Brano fornito:
┄┄┄┄┄┄┄┄┄┄┄┄┄┄┄┄┄┄┄┄

I consiglieri economici della Merkel, cosiddetti “i Cinque saggi”, capeggiati da Lars Feld [nella foto accanto],  se ne sono usciti con una proposta sulla ristrutturazione del debito pubblico italiano che ricalca il meccanismo del bail-in bancario. Ai piani alti del Palazzo tedesco, dando per scontato che il Fiscal compact non funzione si pensa oramai al dopo Eu e al dopo euro. La strategia è semplice: “si salvi chi può”. Un messaggio anche per Draghi e la Bce:  “quando la finiamo con il Quantitative easing?”.
Ai tedeschi piace l’euro, almeno fino a quando continuerà a dargli i ben noti vantaggi che sappiamo. Ancor di più, ai tedeschi piacciono gli euri. Quelli che gelosamente custodiscono nelle loro casseforti, e che non intendono proprio scucire. Neppure se ciò dovesse servire a salvare l’euro, inteso questa volta come moneta unica dei 19 paesi dell’eurozona.

Ho l’impressione che vista da Berlino questa contraddizione tra euro ed euri cominci ad esser cosa seria assai. L’ultima notizia che ci giunge da quelle parti ce ne dà una conferma piuttosto lampante. Come riferisce Federico Fubini sul Corsera, il Consiglio tedesco degli esperti economici ha già in canna un colpo assai pesante per affondare le economie del Sud Europa, quella italiana in primo luogo.


Attenzione, perché il suddetto “Consiglio” non è un Think tank come tanti. No, questo organismo è composto da cinque economisti nominati direttamente dal governo di Berlino. I cinque non sono lì solo per “pensare”, ma soprattutto per proporre. E le loro proposte dettano spesso le linee guida dell’azione di Schauble e Merkel.

┄┄┄┄┄┄┄┄┄┄┄┄┄┄┄┄┄┄┄┄

Contenuto dei dati:
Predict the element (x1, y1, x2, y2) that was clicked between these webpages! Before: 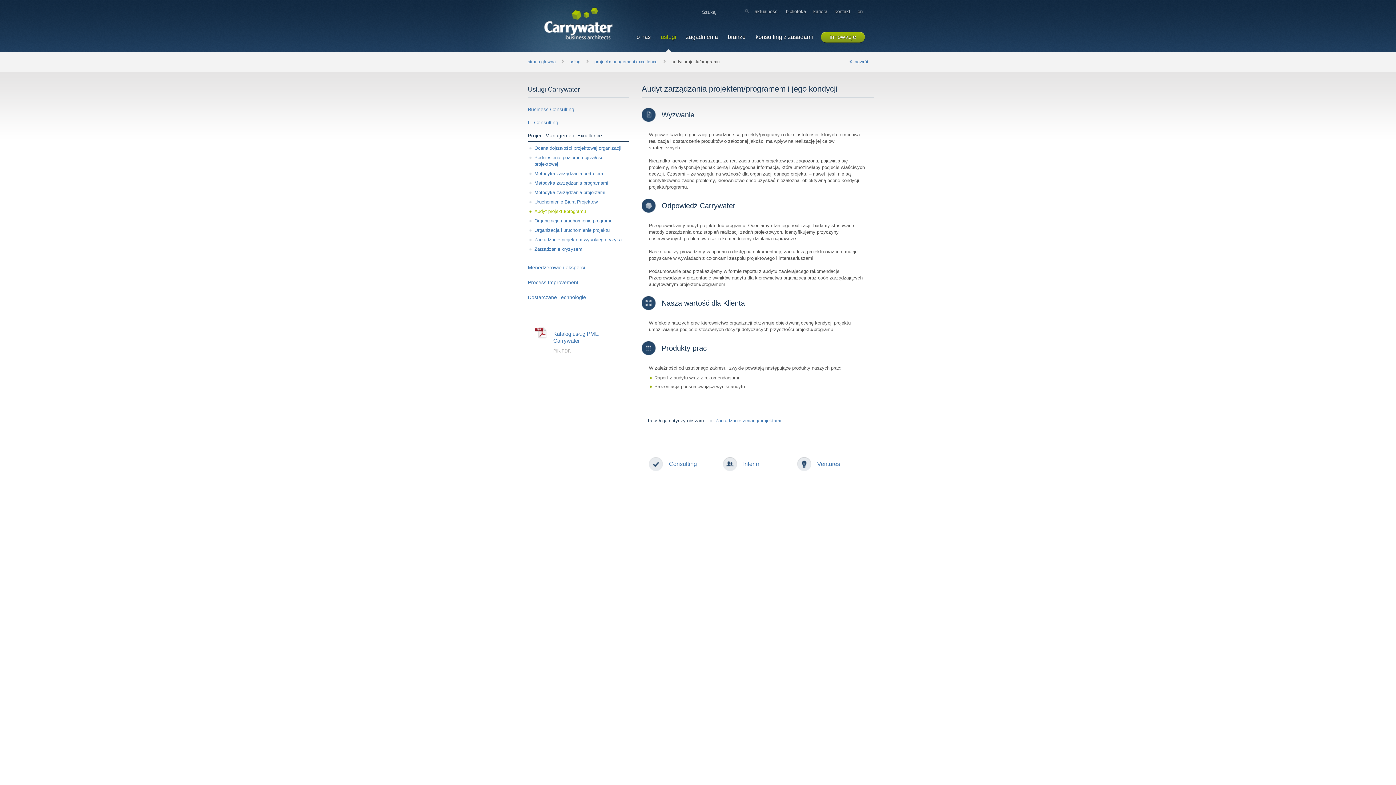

┄┄┄┄┄┄┄┄┄┄┄┄┄┄┄┄┄┄┄┄

Consegna A: Secondo il brano fornito, perché il Consiglio tedesco degli esperti economici non è un think tank come tanti altri? Spiegalo in una-tre frasi.
Consegna B: Stampa senza modifiche il tratto del brano fornito che va da "Ai tedeschi piace" fino a "19 paesi dell’eurozona.".
I dati non servono a niente in questo lavoro.

Risultato A: Il Consiglio è formato da cinque economisti nominati direttamente dal governo di Berlino. Il loro compito non è solo pensare ma soprattutto proporre, e le loro proposte spesso dettano le linee guida dell'azione di Schauble e Merkel.

Risultato B:
Ai tedeschi piace l’euro, almeno fino a quando continuerà a dargli i ben noti vantaggi che sappiamo. Ancor di più, ai tedeschi piacciono gli euri. Quelli che gelosamente custodiscono nelle loro casseforti, e che non intendono proprio scucire. Neppure se ciò dovesse servire a salvare l’euro, inteso questa volta come moneta unica dei 19 paesi dell’eurozona.